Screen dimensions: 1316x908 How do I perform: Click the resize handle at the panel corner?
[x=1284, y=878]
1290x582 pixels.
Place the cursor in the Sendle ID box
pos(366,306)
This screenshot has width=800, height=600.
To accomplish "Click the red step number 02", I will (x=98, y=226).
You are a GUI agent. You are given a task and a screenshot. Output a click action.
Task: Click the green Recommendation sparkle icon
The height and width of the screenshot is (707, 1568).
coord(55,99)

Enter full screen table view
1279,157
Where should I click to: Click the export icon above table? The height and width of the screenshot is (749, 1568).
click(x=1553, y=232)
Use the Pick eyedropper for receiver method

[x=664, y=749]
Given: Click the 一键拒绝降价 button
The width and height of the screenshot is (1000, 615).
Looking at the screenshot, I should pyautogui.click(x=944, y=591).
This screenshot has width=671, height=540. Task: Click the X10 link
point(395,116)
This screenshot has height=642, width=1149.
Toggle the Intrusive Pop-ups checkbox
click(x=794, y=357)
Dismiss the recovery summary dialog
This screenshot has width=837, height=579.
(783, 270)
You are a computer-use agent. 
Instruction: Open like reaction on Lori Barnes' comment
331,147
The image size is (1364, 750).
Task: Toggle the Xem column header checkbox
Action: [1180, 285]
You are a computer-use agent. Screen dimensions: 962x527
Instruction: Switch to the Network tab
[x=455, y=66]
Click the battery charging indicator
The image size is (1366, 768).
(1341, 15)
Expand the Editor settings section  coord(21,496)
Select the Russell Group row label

━━━━━━━━━━━━━━━━━━━━

◆ Your task: In the records above, find the line with "Where should I"; write out exactly that line and each one after it, stopping after the line with "Given: Click the 一键拒绝降价 button".

◆ Exercise solution:
Where should I click to: Click the export icon above table? The height and width of the screenshot is (749, 1568).
click(x=1553, y=232)
Use the Pick eyedropper for receiver method

[x=664, y=749]
Given: Click the 一键拒绝降价 button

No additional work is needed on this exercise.